Koronasomnia to coraz popularniejszy problem, z którym pacjenci zgłaszają się do lekarzy. Chodzi o kłopoty ze snem, które pojawiają się u osób, które przeszły zakażenie Covid-19.
Koronasomnia to mniejsze zapotrzebowanie na sen. Powikłania pocovidowe sprawiają, że ktoś kładzie się do łóżka i wstaje po dwóch, trzech godzinach, więcej snu nie potrzebuje. W bezsenności bardziej niż sam krótki sen przeszkadza patrzenie w ciemny sufit, myślenie o bezsenności - przyznaje w rozmowie z naszym reporterem doktor Michał Skalski z Poradni Leczenia Zaburzeń Snu Warszawskiego Uniwersytetu Medycznego.
Koronasomnia pojawia się także u osób, które infekcję Covid-19 przechodziły łagodnie, często skąpoobjawowo. Zawsze radzę pacjentom, by w sytuacji, w której nie mogą zasnąć przez kwadrans, żeby wstali z łóżka i zajęli się czymś. To może być czytanie książki, to może być prasowanie, to powinno być coś przyjemnego. Najlepiej, żeby było to coś, na co nie mieliśmy czasu w ciągu dnia, gdy byliśmy zabiegani. Część naszych pacjentek mówiła, że maluje w nocy paznokcie. To czynność, która wymaga skupienia, lecz nie jest absorbująca - dodaje doktor Michał Skalski.
Czy sport w środku nocy to dobry pomysł na szybszy sen?
Najczęściej mniejsze zapotrzebowanie na sen po zakażeniu koronawirusem pojawia się u osób w okolicy czterdziestego roku życia.
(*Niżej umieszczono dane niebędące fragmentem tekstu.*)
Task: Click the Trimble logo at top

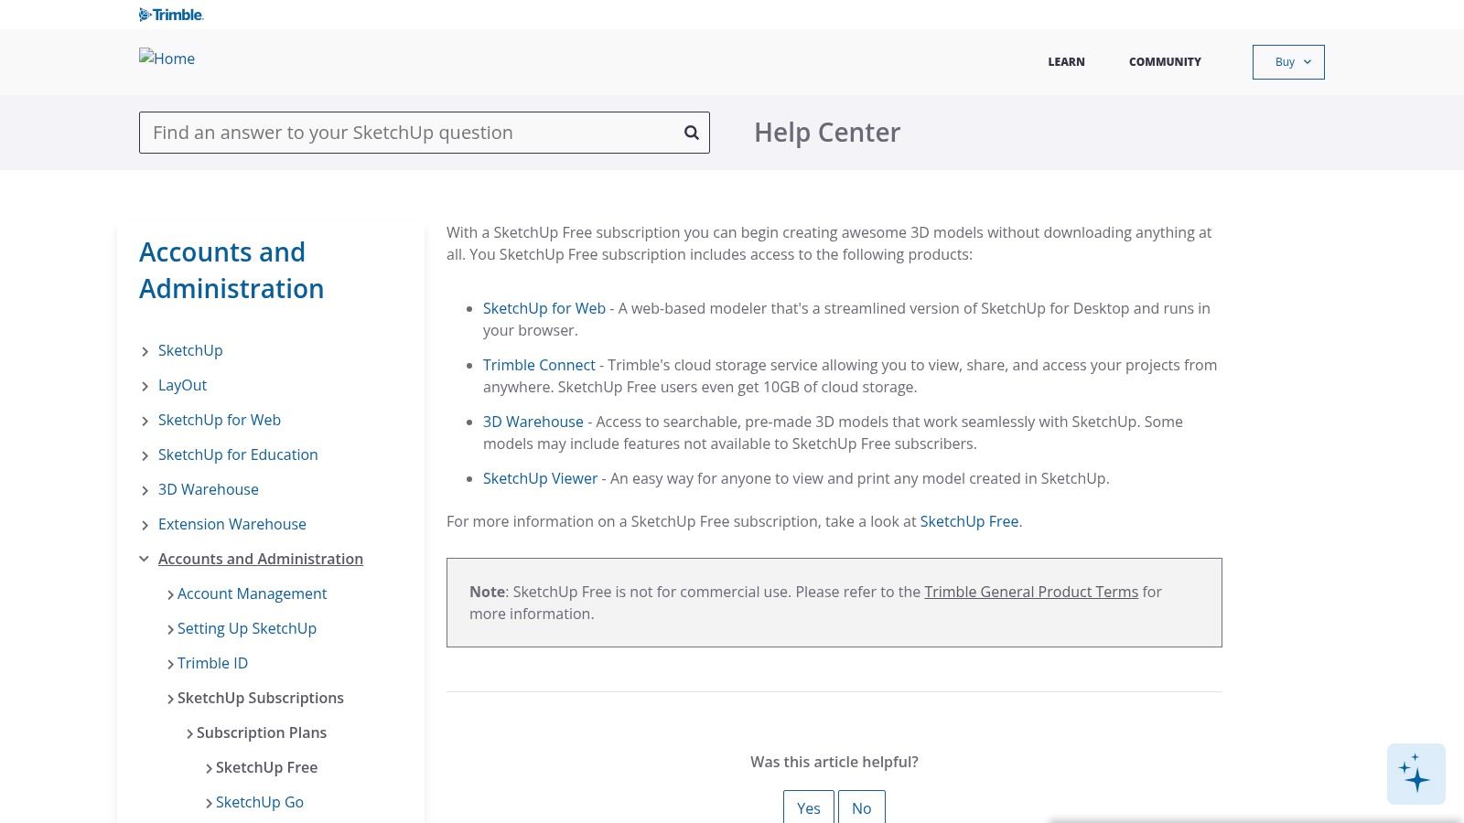Action: pos(171,15)
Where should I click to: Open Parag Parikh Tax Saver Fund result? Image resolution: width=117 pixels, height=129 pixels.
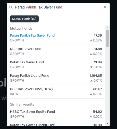tap(56, 38)
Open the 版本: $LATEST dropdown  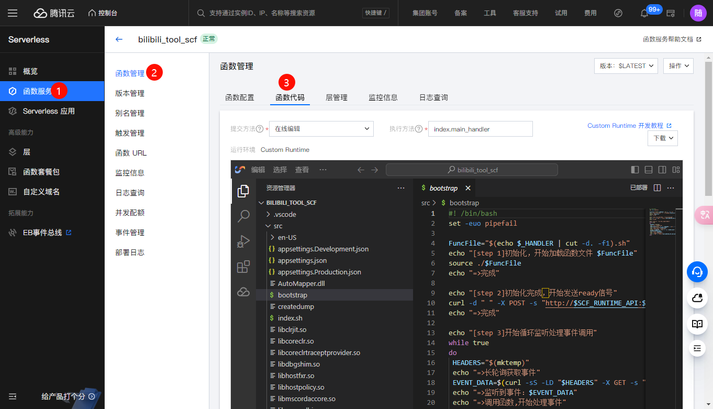tap(626, 66)
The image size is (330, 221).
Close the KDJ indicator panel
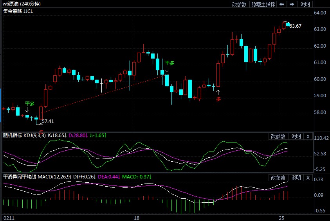coord(308,136)
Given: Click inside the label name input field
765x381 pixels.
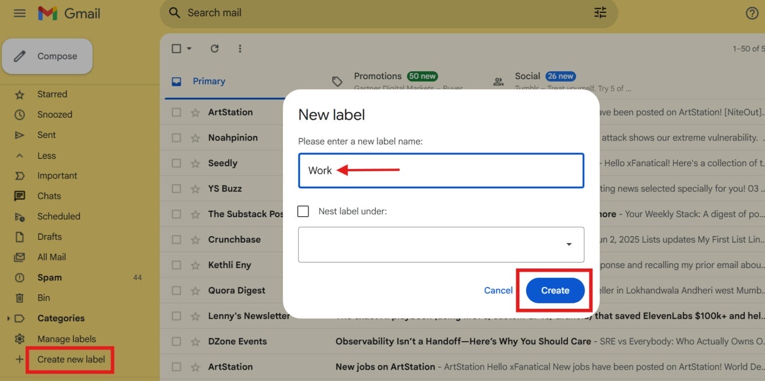Looking at the screenshot, I should coord(441,170).
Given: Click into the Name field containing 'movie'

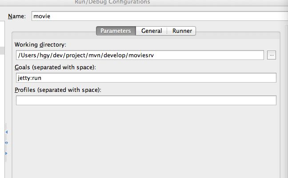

To ludzie, którzy wcześniej nie mieli problemów z bezsennością. Obserwujemy tych pacjentów, mamy nadzieję, że te objawy w końcu ustąpią. Sport w nocy, gdy nie możemy zasnąć, też jest dobrym pomysłem pod warunkiem, że nie jest zbyt męczący. Dobrze jest zmęczyć się w ciągu dnia, jednak wieczorem aktywności powinny mieć charakter relaksujący - dodaje doktor Michał Skalski.
Specjaliści zauważają, że w czasie pandemii pogorszyła się jakość snu Polaków. Powód to z jednej strony rozregulowany tryb życia przez pracę zdalną, z drugiej dodatkowe napięcie i często niepokój połączony z zaburzeniami lękowymi.
Eksperci polecają krótki spacer w bezpiecznej okolicy albo nocne siedzenie na werandzie. Wielu z nas naturalnie zajrzy do telefonu komórkowego. Lepiej jest zrobić to poza sypialnią, ze względu na światło, które może nas rozbudzić. Wielu z nas czyta książki w formie elektronicznej, to też może nas zająć, sprawić, że przestaniemy martwić się bezsennością i zmniejszyć związany z tym dyskomfort, polecam takie czynności - podkreśla ekspert.